All that said, I suppose it is possible that the historical process of establishing these theological truths may well have followed the pattern you’re noting - given an initial view of the data, perhaps an early theologian made a hypothesis of sorts, and in the process of searching Scripture, his colleagues pointed out some conflict his formulation made with some other revealed truth or Scripture, and in practice “falsified” said hypothesis… and what we know as doctrines today are in practice those hypotheses that have not been otherwise falsified by Scripture. The classification of various trinitarian formulations as heresy are essentially this - the falsification of a hypothesis based on alternate data.

That said, I still think there is a wide gap between scientific theories, in which we have a literal universe of new discoveries waiting for us, and zounds of new knowledge we can gain by advances in technology and methods, and hence the real possibility of all kinds of new knowledge that can modify our established theories - and the historic Christian doctrines, for which all the facts, in toto, have already been laid out before us and are exhaustively available, hence where there is essentially no new knowledge or bona fide new facts to be gained… any falsification would come about through a new understanding or formulation of data we already have, not through acquisition of new data.

But that’s just a quick knee-jerk reaction. Thoughts?

1 Like

Interestingly enough, I was reading an old paper by the astronomer James Jeans from 1919 where he refers to the nebular hypothesis of the origin of the solar system as a “scientific doctrine.”

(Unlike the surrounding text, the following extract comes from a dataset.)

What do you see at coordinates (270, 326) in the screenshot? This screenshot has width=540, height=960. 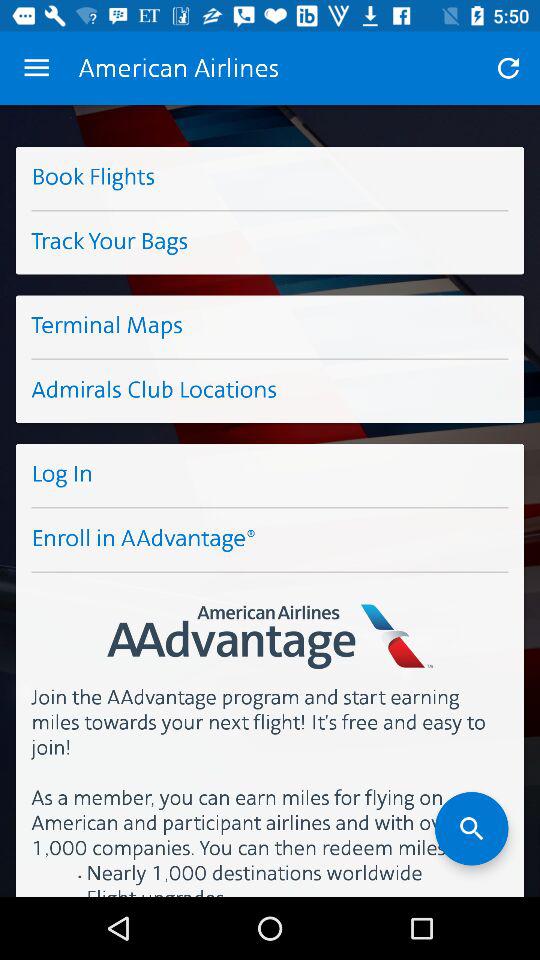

I think that is an interesting analogy. Where it breaks down is that theological doctrines are generally non-negotiable. We can’t just dispense with the Trinity and still consider ourselves Christians in the Nicene sense, whereas if evidence was found tomorrow that completely discredited evolution, scientists could reject evolution and could still be considered good scientists. In fact, if they didn’t reject it, they would cease to be good scientists. Of course, there are some anti-evolutionists who would argue that evolution is a doctrine in the sense of being a dogma that is non-negotiable for scientists. I think that outlines a fundamental difference between scientific orthodoxy and theological orthodoxy. Theological orthodoxy requires acceptance of the right beliefs whereas scientific orthodoxy requires holding to the right methods. You can propose any hypothesis you want and it can be good science as long as it is based on evidence and testing predictions. That is probably why analogies between a theological doctrine and a scientific theory tend to break down at a certain point.